Культурные особенности – II. Божья воля - стр. 29
Эрвин кивнул и шагнул вперед, к лежащему на траве телу. Присесть, оглядеть. Лицо спокойное, тихое… Не дышит уже. Серым маревом, пленкой затянулась туземная, яркая, зеркальная кожа. По лицу знаки – ковром. Местные татуировки, тонкая, черная вязь. Птичье крыло на лбу, от него, зигзагом – непонятные глазу засечки. В уголке глаза – словно рябь, мелькание. Птичий посвист – в три ноты, знакомый напев. «Все в порядке». На щеке убитой – детская игрушка. Татуировка в три краски – юла. Эрвина передернуло вдруг, как от похабной сплетни. Еще почему-то котенок. Чуть повыше крыла.
– Похож на знак старого Яго. Надо будет…
Сзади – шелест и тихий, чуть слышный шлепок. Мысль оборвалась. Эрвин вскочил – мягко, поднимая винтовку. В глазу в уголке – мельтешение, тихая, чуть видная хмарь. Птица – пестрый комок перьев перевернулся, упал и лег, неподвижно, задрав в небо лапы. Тихо так. Винтовка взлетела, прижалась прикладом к плечу. Затвор лязгнул в руке. Слишком громко, шелест сосны за спиной утонул, спрятался в клацанье стали. Затылок вспыхнул огнем. Винтовка выпала, мир растаял в глазах. Серый свет может быть таким ярким.
Сознание исчезло, чтобы вернуться. Медленно, очень медленно. Серая хмарь все плескалась в глазах, упорно не желавших открываться.

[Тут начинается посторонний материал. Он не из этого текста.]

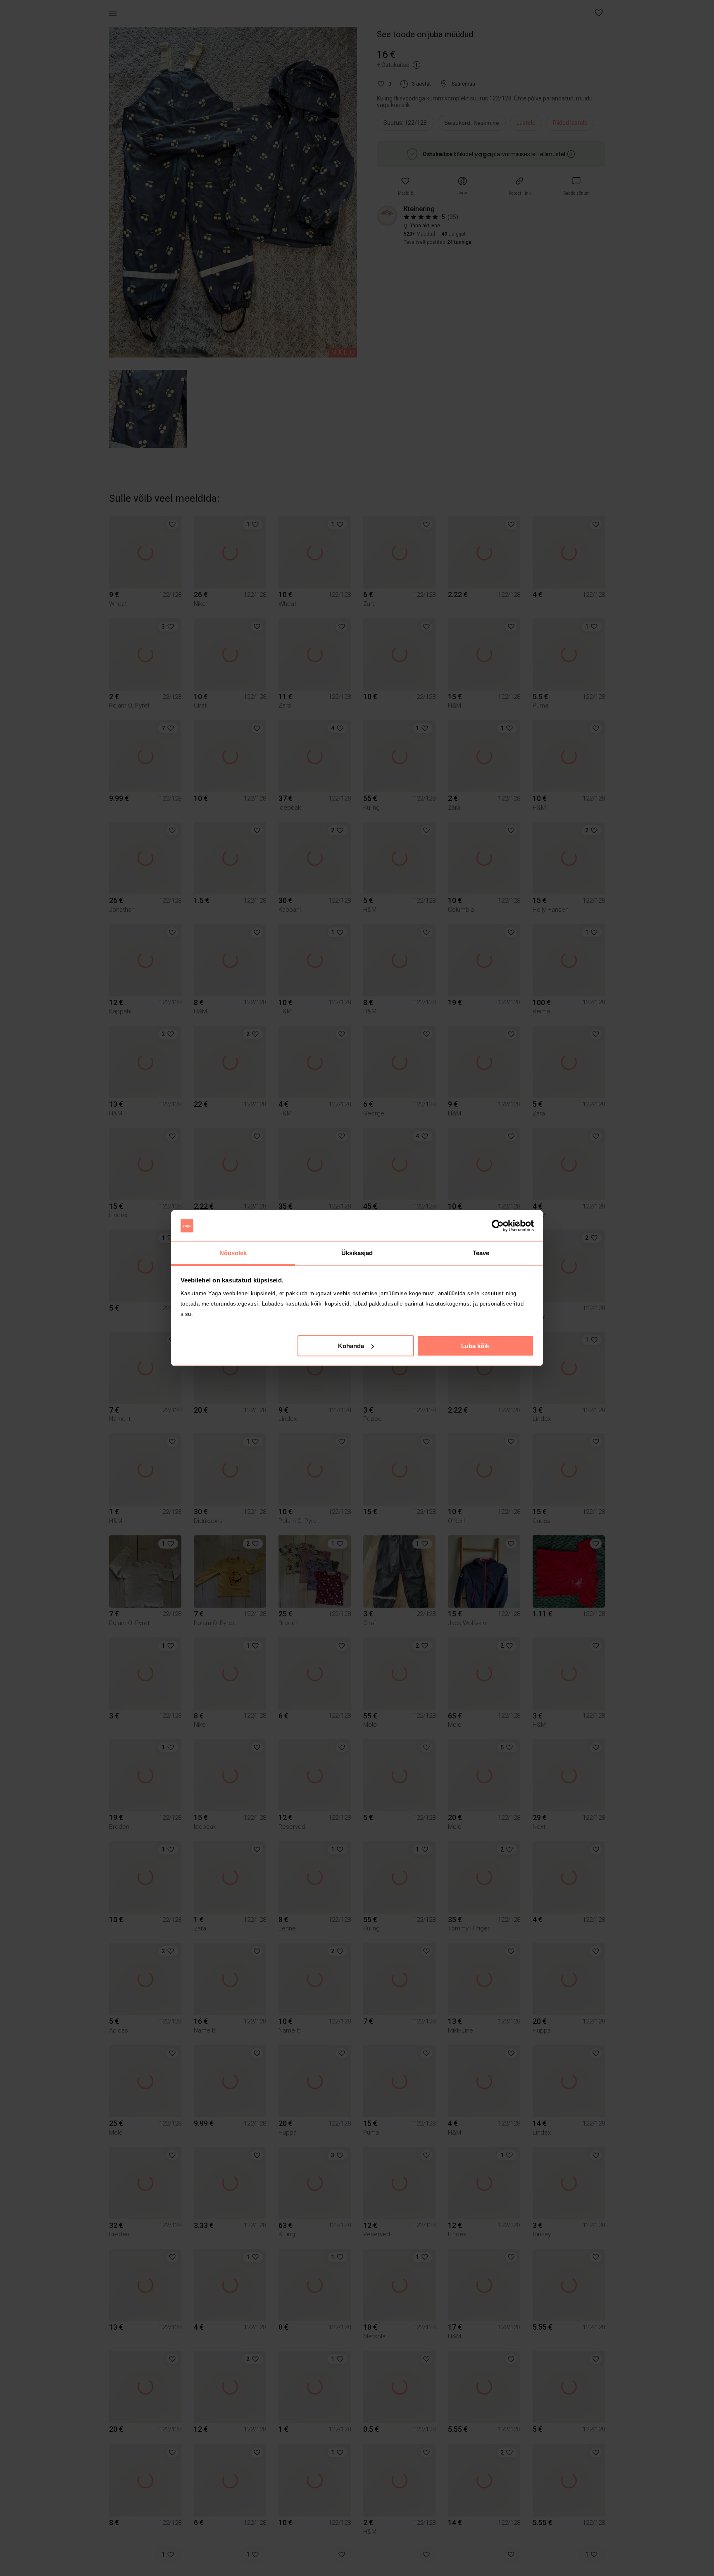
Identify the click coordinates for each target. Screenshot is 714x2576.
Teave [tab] (481, 1252)
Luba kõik (475, 1345)
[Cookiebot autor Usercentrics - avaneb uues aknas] (498, 1226)
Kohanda (351, 1345)
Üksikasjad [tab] (357, 1252)
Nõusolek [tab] (233, 1252)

В уши – короткий, злобный смешок.
– Ну что, звездный, много тебе помогли твои демоны?
Глаза распахнулись – рывком, Эрвин дернулся, попытался встать. Руки повело назад – связаны. Птичьий крик – чуть слышно, тихо и далеко. Эрвин дернулся было – узнал орланов, хрипящий карк. Тут же ударили в бок – по ребрам, носком сапога. И засмеялись – обидно:
– Не дергайся, звездный. Есть у нас и на машины твои колдовство и на бабье шаманство – приемы.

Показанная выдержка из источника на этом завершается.